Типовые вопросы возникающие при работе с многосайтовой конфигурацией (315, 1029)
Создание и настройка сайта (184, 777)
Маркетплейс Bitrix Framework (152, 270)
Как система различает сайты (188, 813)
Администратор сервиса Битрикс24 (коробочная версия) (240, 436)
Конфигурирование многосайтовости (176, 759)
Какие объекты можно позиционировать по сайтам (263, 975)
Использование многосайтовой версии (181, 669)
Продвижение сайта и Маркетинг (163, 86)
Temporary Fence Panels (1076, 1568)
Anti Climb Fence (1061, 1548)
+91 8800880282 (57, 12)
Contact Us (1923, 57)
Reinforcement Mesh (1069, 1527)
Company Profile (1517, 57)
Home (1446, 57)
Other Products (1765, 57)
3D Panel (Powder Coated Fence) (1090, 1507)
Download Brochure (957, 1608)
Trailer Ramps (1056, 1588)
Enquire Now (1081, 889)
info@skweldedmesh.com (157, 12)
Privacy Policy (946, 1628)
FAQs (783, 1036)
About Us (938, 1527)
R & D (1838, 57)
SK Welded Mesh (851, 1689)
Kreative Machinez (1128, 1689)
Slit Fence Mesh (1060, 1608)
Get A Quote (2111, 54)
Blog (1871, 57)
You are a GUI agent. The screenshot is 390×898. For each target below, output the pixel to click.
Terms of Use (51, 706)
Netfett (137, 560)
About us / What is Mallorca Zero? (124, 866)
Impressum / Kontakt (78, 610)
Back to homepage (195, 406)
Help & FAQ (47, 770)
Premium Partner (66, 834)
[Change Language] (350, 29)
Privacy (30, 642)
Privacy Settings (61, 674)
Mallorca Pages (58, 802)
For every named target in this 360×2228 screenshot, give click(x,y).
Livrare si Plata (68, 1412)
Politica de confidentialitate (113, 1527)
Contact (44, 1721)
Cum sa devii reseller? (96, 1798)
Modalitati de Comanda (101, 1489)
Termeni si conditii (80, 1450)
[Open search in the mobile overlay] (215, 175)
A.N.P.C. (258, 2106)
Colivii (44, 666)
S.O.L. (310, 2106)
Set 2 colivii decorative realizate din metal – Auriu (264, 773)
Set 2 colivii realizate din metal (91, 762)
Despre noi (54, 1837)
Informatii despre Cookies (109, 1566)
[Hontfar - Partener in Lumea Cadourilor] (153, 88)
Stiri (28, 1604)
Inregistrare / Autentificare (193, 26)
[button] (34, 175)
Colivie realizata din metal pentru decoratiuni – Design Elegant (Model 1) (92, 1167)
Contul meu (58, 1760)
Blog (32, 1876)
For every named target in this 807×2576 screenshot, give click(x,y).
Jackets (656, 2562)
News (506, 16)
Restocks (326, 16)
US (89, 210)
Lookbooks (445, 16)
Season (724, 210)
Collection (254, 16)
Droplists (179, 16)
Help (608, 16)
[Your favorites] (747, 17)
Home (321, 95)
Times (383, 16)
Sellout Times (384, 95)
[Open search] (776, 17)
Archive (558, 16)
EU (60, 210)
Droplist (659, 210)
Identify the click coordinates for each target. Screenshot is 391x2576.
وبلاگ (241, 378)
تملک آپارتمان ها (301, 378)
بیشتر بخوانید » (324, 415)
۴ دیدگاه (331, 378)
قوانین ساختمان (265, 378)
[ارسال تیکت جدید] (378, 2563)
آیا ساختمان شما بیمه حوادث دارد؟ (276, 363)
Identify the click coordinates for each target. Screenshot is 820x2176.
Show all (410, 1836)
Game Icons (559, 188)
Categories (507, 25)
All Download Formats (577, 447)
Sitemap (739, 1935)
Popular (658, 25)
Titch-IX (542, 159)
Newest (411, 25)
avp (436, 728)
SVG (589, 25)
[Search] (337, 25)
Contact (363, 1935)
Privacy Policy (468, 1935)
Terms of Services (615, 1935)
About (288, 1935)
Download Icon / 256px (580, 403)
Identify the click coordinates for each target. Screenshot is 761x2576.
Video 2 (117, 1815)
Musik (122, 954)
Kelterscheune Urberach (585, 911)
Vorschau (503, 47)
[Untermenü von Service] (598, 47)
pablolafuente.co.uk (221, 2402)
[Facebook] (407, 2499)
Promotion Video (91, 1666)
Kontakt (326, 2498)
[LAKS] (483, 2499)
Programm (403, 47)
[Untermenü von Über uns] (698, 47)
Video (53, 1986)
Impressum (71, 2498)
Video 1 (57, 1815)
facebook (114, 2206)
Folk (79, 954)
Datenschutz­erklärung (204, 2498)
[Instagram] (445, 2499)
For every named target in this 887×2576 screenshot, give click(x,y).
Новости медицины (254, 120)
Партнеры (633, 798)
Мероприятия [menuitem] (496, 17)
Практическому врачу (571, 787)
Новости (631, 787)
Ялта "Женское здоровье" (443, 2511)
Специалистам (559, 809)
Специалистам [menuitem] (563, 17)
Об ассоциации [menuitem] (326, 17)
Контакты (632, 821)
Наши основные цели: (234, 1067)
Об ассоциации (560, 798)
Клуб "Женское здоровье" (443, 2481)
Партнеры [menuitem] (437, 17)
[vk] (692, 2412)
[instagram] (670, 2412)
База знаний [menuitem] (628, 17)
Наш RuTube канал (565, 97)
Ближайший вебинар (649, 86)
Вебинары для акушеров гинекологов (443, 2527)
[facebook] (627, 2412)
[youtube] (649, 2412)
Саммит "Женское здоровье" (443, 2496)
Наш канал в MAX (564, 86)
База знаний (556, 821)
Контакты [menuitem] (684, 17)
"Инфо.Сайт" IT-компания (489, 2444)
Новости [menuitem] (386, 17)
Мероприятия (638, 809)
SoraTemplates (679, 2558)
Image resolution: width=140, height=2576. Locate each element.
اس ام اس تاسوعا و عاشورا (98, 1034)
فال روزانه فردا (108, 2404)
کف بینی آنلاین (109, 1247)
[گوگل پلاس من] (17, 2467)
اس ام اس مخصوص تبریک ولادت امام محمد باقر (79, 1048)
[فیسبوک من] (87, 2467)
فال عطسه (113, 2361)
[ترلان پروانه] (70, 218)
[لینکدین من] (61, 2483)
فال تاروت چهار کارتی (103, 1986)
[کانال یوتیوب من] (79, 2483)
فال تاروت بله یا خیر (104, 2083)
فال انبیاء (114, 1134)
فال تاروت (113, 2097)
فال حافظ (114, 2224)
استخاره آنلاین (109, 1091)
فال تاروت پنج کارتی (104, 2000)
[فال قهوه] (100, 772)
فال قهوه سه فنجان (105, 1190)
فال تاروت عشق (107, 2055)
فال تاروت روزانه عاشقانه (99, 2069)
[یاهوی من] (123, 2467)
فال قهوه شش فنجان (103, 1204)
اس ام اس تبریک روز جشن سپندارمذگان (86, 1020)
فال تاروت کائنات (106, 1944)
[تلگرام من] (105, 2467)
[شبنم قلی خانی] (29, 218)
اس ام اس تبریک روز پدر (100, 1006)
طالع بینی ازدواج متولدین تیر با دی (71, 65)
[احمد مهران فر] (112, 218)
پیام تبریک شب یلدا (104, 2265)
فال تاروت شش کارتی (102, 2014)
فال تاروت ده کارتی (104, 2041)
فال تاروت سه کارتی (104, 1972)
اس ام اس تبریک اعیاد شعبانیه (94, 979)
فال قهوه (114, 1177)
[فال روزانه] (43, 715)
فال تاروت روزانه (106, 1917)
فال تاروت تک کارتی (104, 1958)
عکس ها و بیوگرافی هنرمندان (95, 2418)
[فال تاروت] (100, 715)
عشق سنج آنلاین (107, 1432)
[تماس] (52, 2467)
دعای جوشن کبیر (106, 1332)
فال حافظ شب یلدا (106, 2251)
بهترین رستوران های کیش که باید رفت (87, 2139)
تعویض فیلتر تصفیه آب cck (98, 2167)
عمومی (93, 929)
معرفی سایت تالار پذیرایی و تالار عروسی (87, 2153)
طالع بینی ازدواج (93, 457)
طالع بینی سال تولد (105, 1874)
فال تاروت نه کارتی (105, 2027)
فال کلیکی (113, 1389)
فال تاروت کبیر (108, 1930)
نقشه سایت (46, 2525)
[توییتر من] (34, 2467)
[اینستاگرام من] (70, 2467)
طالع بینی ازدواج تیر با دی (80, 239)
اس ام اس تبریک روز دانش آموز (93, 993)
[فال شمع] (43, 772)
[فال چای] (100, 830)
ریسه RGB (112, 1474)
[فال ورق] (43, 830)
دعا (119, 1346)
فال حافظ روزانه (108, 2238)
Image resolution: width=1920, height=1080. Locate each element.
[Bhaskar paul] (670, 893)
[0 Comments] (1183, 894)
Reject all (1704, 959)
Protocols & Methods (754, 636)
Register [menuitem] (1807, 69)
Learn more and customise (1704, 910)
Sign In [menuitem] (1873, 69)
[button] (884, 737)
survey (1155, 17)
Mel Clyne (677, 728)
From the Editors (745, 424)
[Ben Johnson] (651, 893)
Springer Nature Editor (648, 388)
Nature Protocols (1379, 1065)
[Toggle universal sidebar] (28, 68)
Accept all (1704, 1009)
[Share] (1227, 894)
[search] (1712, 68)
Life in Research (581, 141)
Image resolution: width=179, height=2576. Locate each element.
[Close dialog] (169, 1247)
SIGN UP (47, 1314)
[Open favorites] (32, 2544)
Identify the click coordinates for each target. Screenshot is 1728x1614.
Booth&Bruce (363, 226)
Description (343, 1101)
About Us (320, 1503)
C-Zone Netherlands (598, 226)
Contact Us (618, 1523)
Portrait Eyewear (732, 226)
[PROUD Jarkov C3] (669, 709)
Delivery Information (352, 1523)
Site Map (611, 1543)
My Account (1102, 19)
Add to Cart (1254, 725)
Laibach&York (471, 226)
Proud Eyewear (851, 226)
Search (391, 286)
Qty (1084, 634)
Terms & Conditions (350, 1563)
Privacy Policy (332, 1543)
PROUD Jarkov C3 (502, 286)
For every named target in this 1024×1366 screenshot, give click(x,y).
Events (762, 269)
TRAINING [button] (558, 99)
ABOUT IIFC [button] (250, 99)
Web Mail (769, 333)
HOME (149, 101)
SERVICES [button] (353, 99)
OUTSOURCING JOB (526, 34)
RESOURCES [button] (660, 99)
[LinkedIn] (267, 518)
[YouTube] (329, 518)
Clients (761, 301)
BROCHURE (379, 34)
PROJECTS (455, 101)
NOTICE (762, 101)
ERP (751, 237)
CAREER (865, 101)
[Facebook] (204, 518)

+ + +

=== Required work ===
Wherever a line in the entries above holds "give", copy that line.

=== Written answer ===
For every named target in this 360×2228 screenshot, give click(x,y).
For every named target in this 807×2576 screenshot, give click(x,y).
For every named target in this 887×2576 screenshot, give click(x,y).
For every named target in this 1024×1366 screenshot, give click(x,y).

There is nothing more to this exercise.